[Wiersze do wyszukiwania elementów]
————————

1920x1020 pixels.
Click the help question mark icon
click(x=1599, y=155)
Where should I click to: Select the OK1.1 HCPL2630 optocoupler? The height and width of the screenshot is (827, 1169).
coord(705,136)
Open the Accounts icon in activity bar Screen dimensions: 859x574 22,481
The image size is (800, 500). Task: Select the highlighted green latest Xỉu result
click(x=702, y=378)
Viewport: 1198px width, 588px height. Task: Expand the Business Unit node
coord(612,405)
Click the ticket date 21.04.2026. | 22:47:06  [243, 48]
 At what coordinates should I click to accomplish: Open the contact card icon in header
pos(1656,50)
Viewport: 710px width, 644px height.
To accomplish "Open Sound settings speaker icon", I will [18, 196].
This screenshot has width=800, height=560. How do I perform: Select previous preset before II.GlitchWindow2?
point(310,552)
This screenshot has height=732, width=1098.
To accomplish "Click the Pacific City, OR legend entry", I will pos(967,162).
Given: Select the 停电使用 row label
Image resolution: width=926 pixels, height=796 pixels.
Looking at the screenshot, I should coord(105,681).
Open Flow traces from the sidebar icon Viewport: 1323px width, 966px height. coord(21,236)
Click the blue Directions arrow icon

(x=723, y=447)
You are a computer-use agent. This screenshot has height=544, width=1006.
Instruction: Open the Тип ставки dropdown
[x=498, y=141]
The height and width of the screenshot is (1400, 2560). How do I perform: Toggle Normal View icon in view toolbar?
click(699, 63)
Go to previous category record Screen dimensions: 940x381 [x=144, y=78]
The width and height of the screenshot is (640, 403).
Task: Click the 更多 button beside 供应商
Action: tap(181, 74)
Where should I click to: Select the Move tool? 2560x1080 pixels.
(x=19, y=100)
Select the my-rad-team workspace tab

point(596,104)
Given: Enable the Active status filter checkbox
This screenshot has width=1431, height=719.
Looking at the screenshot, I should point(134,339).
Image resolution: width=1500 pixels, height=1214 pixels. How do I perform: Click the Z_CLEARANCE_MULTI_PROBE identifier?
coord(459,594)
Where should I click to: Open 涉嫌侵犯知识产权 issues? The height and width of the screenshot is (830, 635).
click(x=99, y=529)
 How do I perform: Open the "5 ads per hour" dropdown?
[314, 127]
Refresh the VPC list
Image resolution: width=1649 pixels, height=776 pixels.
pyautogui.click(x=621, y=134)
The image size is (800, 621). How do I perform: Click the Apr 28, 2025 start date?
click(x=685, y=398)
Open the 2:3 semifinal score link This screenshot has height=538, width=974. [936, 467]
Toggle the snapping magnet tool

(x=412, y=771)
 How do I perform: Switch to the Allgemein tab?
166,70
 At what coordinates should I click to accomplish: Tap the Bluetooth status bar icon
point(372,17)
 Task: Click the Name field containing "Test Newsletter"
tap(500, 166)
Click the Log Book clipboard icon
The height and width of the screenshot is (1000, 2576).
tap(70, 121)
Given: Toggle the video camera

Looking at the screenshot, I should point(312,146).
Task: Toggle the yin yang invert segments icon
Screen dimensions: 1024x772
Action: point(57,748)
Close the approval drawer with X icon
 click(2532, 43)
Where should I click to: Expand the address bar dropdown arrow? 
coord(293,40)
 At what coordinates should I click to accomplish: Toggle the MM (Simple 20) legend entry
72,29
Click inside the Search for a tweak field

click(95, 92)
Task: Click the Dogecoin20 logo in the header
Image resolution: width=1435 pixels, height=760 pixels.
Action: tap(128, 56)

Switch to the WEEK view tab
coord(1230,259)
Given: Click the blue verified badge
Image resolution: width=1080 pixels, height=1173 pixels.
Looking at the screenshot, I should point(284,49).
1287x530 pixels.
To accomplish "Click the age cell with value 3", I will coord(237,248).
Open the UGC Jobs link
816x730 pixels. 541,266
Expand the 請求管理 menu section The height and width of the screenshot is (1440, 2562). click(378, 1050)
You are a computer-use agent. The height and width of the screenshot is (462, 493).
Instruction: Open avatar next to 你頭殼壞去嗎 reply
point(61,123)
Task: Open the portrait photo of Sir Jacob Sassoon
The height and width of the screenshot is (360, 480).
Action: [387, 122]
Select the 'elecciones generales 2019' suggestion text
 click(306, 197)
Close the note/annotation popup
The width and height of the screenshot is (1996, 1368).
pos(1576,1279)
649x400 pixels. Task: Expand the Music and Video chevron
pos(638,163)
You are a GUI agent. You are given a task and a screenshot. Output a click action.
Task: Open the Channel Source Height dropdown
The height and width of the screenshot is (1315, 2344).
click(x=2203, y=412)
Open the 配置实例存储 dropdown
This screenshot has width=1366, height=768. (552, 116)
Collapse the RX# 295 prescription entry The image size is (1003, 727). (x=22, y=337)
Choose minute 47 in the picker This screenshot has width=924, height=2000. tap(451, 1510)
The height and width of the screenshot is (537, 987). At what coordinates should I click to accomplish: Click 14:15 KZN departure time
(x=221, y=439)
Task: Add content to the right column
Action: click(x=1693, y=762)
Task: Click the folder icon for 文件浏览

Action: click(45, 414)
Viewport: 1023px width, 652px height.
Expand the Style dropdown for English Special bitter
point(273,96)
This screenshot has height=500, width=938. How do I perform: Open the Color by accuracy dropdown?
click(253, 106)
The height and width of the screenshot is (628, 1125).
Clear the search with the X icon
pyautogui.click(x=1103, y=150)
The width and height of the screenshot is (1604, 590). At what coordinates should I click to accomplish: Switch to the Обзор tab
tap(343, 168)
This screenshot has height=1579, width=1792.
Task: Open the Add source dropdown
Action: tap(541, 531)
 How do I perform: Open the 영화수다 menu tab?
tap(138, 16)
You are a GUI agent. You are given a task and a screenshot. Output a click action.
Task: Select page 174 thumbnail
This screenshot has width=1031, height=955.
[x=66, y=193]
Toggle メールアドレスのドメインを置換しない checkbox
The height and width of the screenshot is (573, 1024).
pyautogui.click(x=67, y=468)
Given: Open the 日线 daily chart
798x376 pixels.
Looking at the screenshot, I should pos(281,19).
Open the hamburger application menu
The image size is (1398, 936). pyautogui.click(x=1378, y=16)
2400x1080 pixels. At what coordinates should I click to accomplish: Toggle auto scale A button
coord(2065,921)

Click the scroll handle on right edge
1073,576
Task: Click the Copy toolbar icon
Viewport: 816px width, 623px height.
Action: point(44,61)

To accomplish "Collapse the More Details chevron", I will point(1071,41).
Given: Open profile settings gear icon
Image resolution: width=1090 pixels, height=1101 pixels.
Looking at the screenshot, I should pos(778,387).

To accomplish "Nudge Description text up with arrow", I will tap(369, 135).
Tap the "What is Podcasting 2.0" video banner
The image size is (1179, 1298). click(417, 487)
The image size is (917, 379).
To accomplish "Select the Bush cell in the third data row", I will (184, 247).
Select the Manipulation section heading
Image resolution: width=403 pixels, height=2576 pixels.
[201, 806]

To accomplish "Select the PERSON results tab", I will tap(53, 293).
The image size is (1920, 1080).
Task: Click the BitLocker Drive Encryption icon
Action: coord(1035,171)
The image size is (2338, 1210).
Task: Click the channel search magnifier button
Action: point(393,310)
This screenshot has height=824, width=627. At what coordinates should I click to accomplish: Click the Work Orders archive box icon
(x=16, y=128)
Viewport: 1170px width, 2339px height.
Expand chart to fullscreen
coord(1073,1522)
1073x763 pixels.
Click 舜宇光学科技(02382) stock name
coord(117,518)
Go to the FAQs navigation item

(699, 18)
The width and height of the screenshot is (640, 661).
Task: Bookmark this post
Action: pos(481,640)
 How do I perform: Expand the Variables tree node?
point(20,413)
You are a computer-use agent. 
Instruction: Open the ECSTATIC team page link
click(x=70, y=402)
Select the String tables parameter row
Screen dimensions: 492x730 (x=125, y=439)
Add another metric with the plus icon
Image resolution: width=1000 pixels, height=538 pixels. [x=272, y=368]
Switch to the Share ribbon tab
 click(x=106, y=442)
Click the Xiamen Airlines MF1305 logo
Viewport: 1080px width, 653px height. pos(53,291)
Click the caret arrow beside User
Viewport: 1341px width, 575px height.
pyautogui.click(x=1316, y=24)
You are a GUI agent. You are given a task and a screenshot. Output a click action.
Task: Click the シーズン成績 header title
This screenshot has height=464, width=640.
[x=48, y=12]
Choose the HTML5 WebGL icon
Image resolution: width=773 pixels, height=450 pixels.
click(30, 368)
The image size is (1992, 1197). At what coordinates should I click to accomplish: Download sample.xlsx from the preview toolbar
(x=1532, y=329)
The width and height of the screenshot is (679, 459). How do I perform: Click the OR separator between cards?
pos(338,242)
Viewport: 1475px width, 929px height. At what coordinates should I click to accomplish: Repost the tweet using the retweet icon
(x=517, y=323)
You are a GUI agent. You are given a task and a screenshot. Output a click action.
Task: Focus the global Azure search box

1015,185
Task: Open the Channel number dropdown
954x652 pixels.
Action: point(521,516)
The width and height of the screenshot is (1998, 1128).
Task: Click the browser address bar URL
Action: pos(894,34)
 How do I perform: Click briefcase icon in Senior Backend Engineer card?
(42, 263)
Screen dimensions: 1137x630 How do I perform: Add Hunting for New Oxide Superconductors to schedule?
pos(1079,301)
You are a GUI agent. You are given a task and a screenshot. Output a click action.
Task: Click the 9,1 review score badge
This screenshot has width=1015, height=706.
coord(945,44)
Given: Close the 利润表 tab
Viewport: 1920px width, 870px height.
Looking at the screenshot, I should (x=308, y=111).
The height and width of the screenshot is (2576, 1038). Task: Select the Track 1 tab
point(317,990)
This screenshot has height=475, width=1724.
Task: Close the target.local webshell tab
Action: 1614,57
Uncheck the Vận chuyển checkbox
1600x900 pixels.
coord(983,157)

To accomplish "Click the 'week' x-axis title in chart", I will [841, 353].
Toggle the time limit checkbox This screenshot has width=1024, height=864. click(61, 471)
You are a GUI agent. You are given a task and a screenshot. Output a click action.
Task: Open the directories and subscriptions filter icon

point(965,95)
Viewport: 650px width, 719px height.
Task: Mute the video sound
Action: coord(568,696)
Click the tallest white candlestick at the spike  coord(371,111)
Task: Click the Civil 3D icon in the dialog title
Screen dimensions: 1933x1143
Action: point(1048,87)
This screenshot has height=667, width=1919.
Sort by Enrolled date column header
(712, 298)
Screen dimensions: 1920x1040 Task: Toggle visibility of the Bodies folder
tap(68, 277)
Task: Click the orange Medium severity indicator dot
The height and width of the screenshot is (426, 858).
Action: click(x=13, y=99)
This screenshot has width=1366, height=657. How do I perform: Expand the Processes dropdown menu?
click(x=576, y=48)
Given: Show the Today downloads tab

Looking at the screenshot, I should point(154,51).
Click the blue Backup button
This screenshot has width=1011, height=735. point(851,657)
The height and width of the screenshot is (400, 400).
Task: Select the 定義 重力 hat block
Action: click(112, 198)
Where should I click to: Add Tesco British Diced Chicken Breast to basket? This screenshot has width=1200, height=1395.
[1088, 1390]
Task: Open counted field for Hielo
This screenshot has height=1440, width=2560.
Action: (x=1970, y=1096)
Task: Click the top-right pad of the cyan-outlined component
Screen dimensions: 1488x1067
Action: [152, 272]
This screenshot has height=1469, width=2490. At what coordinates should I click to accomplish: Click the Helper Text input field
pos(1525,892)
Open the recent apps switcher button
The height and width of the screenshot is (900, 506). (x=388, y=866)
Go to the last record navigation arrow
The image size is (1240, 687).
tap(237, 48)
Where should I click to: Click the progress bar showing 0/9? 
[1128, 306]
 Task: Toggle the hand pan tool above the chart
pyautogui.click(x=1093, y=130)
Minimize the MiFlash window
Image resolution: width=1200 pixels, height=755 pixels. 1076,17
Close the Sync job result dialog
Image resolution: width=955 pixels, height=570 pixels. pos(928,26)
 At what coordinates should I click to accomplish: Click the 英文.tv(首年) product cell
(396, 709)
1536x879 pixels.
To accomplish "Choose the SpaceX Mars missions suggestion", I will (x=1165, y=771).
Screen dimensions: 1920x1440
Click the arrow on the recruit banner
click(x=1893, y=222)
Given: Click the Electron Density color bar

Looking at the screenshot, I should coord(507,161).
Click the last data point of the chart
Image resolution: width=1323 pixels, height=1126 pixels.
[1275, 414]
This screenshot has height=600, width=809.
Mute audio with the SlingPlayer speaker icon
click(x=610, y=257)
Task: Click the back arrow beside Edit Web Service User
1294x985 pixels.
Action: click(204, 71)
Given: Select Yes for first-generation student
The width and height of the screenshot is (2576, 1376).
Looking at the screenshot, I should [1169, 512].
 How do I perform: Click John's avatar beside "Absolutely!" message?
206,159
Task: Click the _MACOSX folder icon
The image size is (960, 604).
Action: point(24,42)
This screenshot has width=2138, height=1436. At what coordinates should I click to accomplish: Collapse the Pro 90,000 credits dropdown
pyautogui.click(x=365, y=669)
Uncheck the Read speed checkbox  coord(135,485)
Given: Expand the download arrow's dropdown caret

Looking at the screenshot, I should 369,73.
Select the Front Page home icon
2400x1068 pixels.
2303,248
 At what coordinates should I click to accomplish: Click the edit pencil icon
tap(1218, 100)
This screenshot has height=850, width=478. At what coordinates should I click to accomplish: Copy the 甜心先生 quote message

————————

Opis zadania | Przepisz bez zmian fragment powyższych wierszy, który zaczyna się od wiersza zawierającego „Close the Sync job result dialog” i kończy na ostatnim wierszu, z uwzględnieniem obu krańców.

Rozwiązanie zadania |
Close the Sync job result dialog
Image resolution: width=955 pixels, height=570 pixels. pos(928,26)
 At what coordinates should I click to accomplish: Click the 英文.tv(首年) product cell
(396, 709)
1536x879 pixels.
To accomplish "Choose the SpaceX Mars missions suggestion", I will (x=1165, y=771).
Screen dimensions: 1920x1440
Click the arrow on the recruit banner
click(x=1893, y=222)
Given: Click the Electron Density color bar

Looking at the screenshot, I should coord(507,161).
Click the last data point of the chart
Image resolution: width=1323 pixels, height=1126 pixels.
[1275, 414]
This screenshot has height=600, width=809.
Mute audio with the SlingPlayer speaker icon
click(x=610, y=257)
Task: Click the back arrow beside Edit Web Service User
1294x985 pixels.
Action: click(204, 71)
Given: Select Yes for first-generation student
The width and height of the screenshot is (2576, 1376).
Looking at the screenshot, I should [1169, 512].
 How do I perform: Click John's avatar beside "Absolutely!" message?
206,159
Task: Click the _MACOSX folder icon
The image size is (960, 604).
Action: point(24,42)
This screenshot has width=2138, height=1436. At what coordinates should I click to accomplish: Collapse the Pro 90,000 credits dropdown
pyautogui.click(x=365, y=669)
Uncheck the Read speed checkbox  coord(135,485)
Given: Expand the download arrow's dropdown caret

Looking at the screenshot, I should 369,73.
Select the Front Page home icon
2400x1068 pixels.
2303,248
 At what coordinates should I click to accomplish: Click the edit pencil icon
tap(1218, 100)
This screenshot has height=850, width=478. At what coordinates should I click to accomplish: Copy the 甜心先生 quote message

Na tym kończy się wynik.